🤖 AI Summary
This work addresses the severe performance and thermal safety limitations imposed by thermal hotspots and uneven cache latency arising from on-chip network contention when running large-model inference on 3D stacked non-uniform cache architecture (S-NUCA) multicore CPUs. To tackle this challenge, the paper proposes AILFM, a novel framework that introduces active imitation learning into thermal- and core-aware scheduling for the first time. By learning near-optimal policies from oracle demonstrations, AILFM jointly optimizes thread migration and dynamic voltage/frequency scaling while accounting for both core heterogeneity and the unique kernel characteristics of large models. This approach overcomes the limitations of conventional schedulers that rely on oversimplified models and exhibit poor adaptability, achieving significant performance gains over state-of-the-art methods across diverse large-model workloads while ensuring thermal safety and incurring minimal runtime overhead.
📝 Abstract
Large Foundation Model (LFM) inference is both memory- and compute-intensive, traditionally relying on GPUs. However, the limited availability and high cost have motivated the adoption of high-performance general-purpose CPUs, especially emerging 3D-stacked Static Non-Uniform Cache Architecture (3D S-NUCA) systems.

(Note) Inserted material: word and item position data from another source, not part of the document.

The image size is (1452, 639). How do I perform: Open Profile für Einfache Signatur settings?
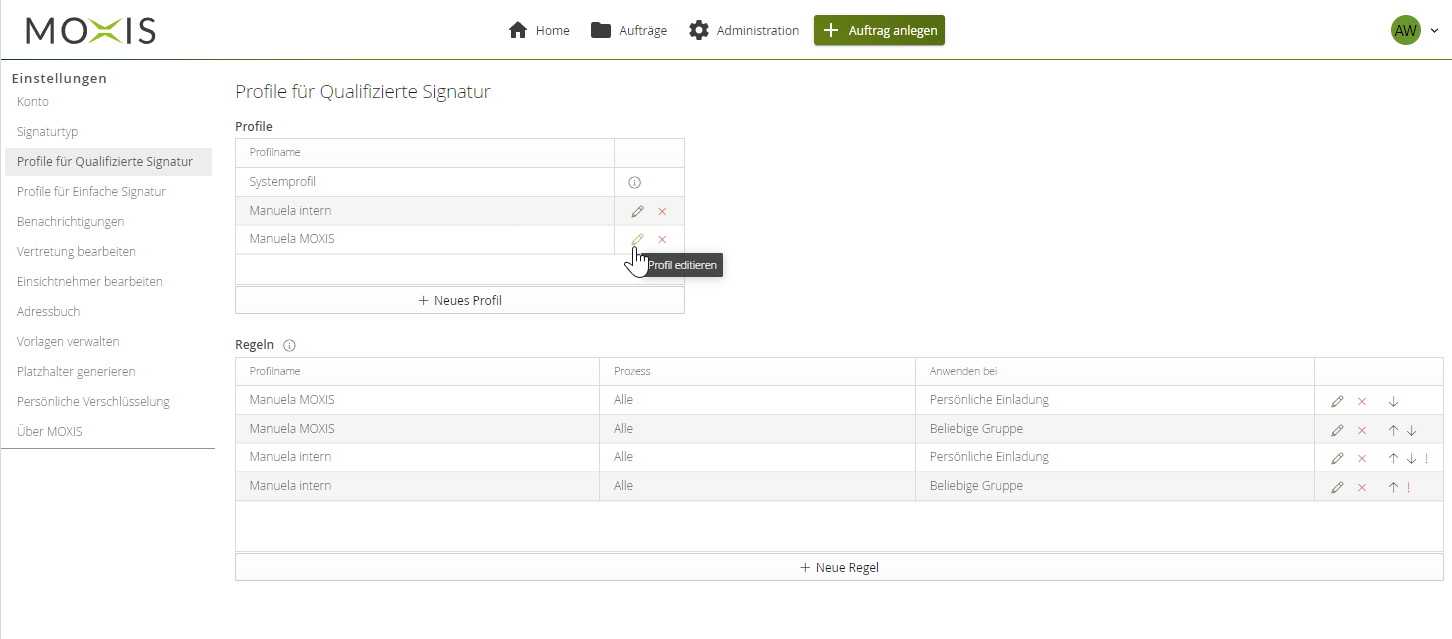pos(91,192)
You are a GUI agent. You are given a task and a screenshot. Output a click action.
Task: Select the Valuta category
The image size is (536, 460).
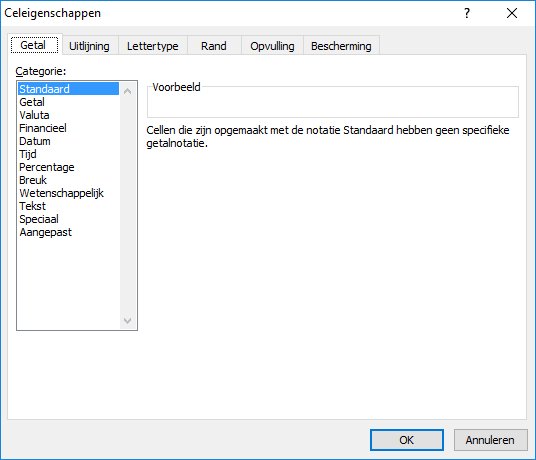click(34, 115)
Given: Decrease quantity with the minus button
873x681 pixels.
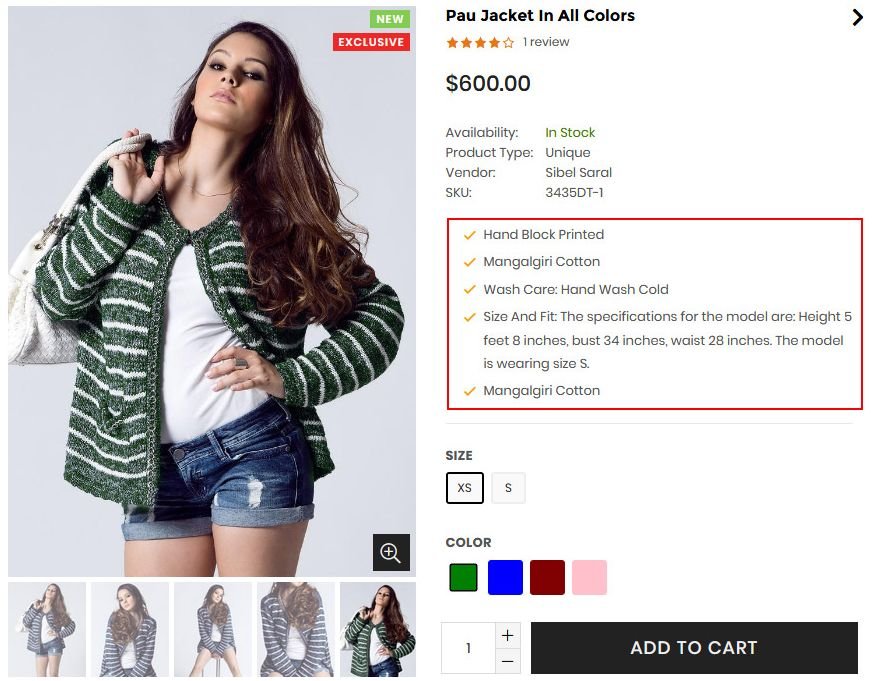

These architectures offer enhanced bandwidth and locality but suffer from severe thermal challenges and uneven cache latencies due to 3D Networks-on-Chip (NoC). Optimal management of thread migration and V/f scaling is non-trivial due to LFM kernel diversity and system heterogeneity. Existing thermal management approaches often rely on oversimplified analytical models and lack adaptability. We propose AILFM, an Active Imitation Learning (AIL)-based scheduling framework that learns near-optimal thermal-aware scheduling policies from Oracle demonstrations with minimal run-time overhead. AILFM accounts for both core-level performance heterogeneity and kernel-specific behavior in LFMs to maintain thermal safety while maximizing performance. Extensive experiments show that AILFM outperforms state-of-the-art baselines and generalizes well across diverse LFM workloads.